使用对抗性黑客-修复循环强化智能体基准
Hardening Agent Benchmarks with Adversarial Hacker-Fixer Loops
June 8, 2026
作者: Ziqian Zhong, Ivgeni Segal, Ivan Bercovich, Shashwat Saxena, Kexun Zhang, Aditi Raghunathan
cs.AI
摘要
智能体基准测试通过结果验证器对提交内容进行评分,这些验证器通常手工编写且脆弱,容易遭受奖励篡改攻击。我们对五个终端智能体基准测试中的1,968个任务进行审计,发现其中323个(16%)仅凭任务描述即可被前沿模型破解。这不仅破坏了排行榜排名,还污染了强化学习训练信号,然而标准做法仍是手动且被动的应对。
我们提出了一种名为"攻防循环"的方法,用于构建抗攻击验证器,无需针对每个任务进行手动修补。该循环交替使用三个大语言模型智能体:攻击者尝试在不完成任务的情况下通过验证器,修复者对验证器进行修补以拒绝每个已发现的漏洞,求解者则确认修补后的验证器仍能接受合法解决方案。该循环迭代运行:每次修补都会重新定义验证器的奖励机制,从而暴露下一个漏洞。我们进一步添加了验证器访问权限,并允许修补在不同任务间迁移,以扩展循环所能发现的漏洞范围。
在KernelBench上,该循环将已公开报告的漏洞语料库中的攻击成功率从62%降至0%。我们还发现,循环中较弱的智能体能够抵御更强的攻击者:Gemini 3 Flash的循环使更强的Gemini 3.1 Pro和Claude Opus 4.7在KernelBench上的攻击成功率分别从76%和61%降至0%;而在Terminal Bench的77个任务中,Gemini 3.1 Pro的攻击成功率从39%降至17%。我们发布了Terminal Wrench(323个可破解环境,3,632条攻击轨迹),作为当前攻击面的快照,同时公开了我们的修补后验证器、循环发现的漏洞以及实现代码,作为未来工作的基础。
English
Agent benchmarks score submissions with outcome verifiers that are typically hand-written and brittle, leaving them open to reward hacking. We audit 1,968 tasks across five terminal-agent benchmarks and find 323 (16%) hackable by frontier models given only the task description. This corrupts both leaderboard rankings and RL training signal, yet the standard response is manual and reactive.

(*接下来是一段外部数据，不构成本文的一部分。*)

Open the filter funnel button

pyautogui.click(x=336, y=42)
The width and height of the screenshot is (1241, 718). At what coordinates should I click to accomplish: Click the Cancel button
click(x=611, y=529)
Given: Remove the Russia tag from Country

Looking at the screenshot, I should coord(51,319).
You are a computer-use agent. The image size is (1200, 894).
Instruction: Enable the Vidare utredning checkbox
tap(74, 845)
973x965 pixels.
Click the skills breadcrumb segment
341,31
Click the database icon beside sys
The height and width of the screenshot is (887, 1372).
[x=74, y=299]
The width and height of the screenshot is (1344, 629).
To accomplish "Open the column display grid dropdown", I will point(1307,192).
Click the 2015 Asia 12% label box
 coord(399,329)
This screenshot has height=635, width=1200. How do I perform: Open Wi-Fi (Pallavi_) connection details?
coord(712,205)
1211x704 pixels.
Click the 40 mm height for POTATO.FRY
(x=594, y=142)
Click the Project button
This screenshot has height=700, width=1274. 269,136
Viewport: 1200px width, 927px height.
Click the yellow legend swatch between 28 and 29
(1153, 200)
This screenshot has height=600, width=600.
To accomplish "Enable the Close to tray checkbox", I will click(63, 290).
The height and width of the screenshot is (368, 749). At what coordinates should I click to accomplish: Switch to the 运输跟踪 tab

We introduce the hacker-fixer loop, a method for building exploit-resistant verifiers without per-task manual patching. The loop alternates three LLM agents: a hacker tries to pass the verifier without solving the task, a fixer patches the verifier to reject each discovered exploit, and a solver confirms the patched verifier still admits legitimate solutions. The loop iterates: each patch reshapes what the verifier rewards, surfacing the next exploit. We further add verifier access, and let patches transfer across tasks, to broaden the exploits the loop discovers.
On KernelBench, the loop drives the attack success rate from 62% to 0% on a held-out corpus of publicly reported exploits. We also find that weaker agents in the loop can defend against much stronger hackers: Gemini 3 Flash's loop drives the stronger Gemini 3.1 Pro and Claude Opus 4.7's attack success rate from 76% and 61% to 0% on KernelBench, and Gemini 3.1 Pro's from 39% to 17% on Terminal Bench across 77 tasks. We release Terminal Wrench (323 hackable environments, 3,632 hack trajectories) as a snapshot of the current attack surface, our patched verifiers, the exploits the loop discovered, and our implementation as a basis for future work.